Issue #5, graced with Carl Burgos’ haunting cover and dated August 1951, unfolds a series of macabre tales including “The Man Who Was Death”, “The Clock Strikes”, “The Hitchhiker”, and “The Hand”. However, it’s “Find Me” that ensnares the imagination. In this mind-bending tale, an artist for a news magazine is tasked with creating a surreal image of an endless loop of hands drawing hands. This entry into a labyrinthine illusion becomes all too real as the artist finds himself trapped within the very maze he’s conjured, blurring the lines between reality and the terrifying confines of the page. The art also hurts my brain just looking at it – it’s a descent into the surreal.

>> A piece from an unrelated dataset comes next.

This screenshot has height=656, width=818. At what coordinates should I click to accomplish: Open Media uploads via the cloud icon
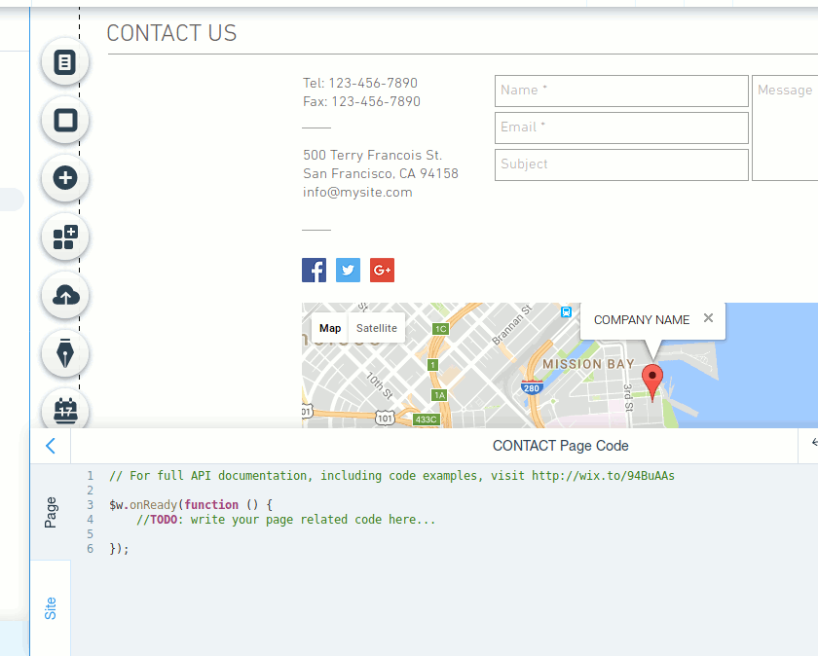(64, 295)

Review of Adventures Into Terror

Issue #6, dated October 1951 with a cover by Saul Brodsky, unfurls four more stories: “You Can’t Escape”, “The Dark Room”, “The Girl Who Couldn’t Die”, and the sequel to a previous nightmare, “The Return of the Brain”. Russ Heath’s artistry breathes life into the malevolent Nazi brain as it concocts another diabolical plan to dominate the world. This time, the brain attempts to manipulate a couple to serve its wicked will, but fate has its own twisted designs for all involved. Plus, seeing a brain engage in independent locomotion by bouncing around all over the place rattles my own gray matter like fingernails on a blackboard – hence the title of this review.

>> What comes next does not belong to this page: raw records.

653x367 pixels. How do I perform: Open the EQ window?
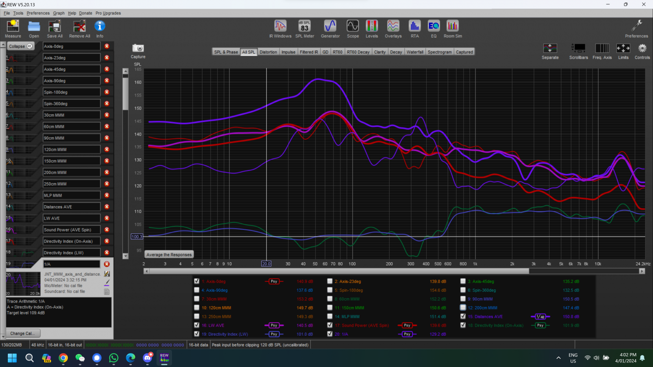434,29
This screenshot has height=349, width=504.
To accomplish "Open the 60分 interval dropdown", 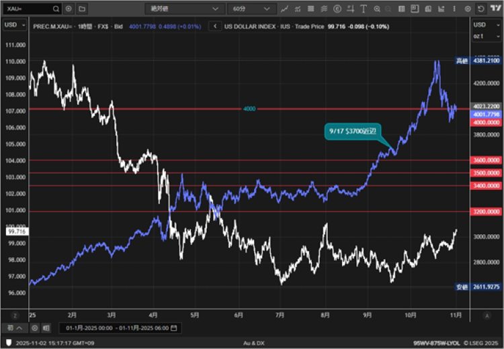I will pyautogui.click(x=251, y=9).
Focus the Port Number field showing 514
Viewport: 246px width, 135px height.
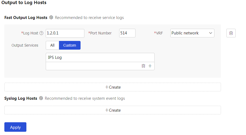pyautogui.click(x=127, y=33)
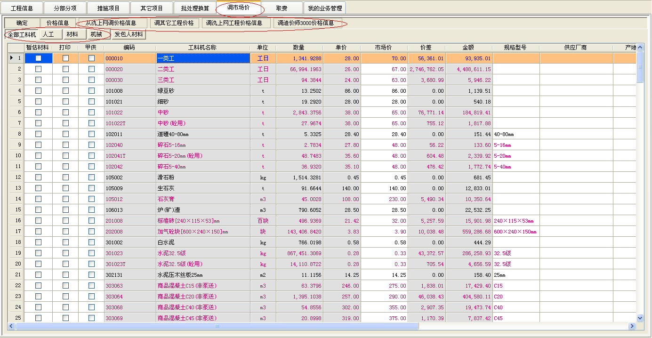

Review of Adventures Into Terror

Issue #7, draped in the eerie cover art by George Tuska and Joe Maneely and dated December 1951, serves a ghastly platter of narratives. “The Thing That Grew”, “Going Down”, “The Two Who Were Alone”, and “Joe” each deliver their own brand of terror. Yet, it’s Joe Maneely’s “Going Down” that captivates with its exceptional artwork, and Basil Wolverton’s “Where Monsters Dwell” that dazzles with his signature grotesque, yet oddly whimsical monsters. Both stories rise as the crown jewels of this issue, drawing the reader into their unique horrors.

Lastly comes issue #8, dated February 1952, shrouded in an arresting Christopher Ruhle cover. This installment takes a visceral turn with tales of gruesome transformations and alien horrors. “Enter The Lizard” depicts a man’s nightmarish metamorphosis into a reptilian creature, while “The Parasite” narrates a chilling transmutation into a vampiric leech-goblin. Joe Sinnott’s “The Ones Who Laugh” stands as a notable piece, blending extraterrestrial terrors with a psychological unraveling, perfectly encapsulating the sci-horror genre that mirrored the paranoia and fascination of the 1950s’ B-movie scene.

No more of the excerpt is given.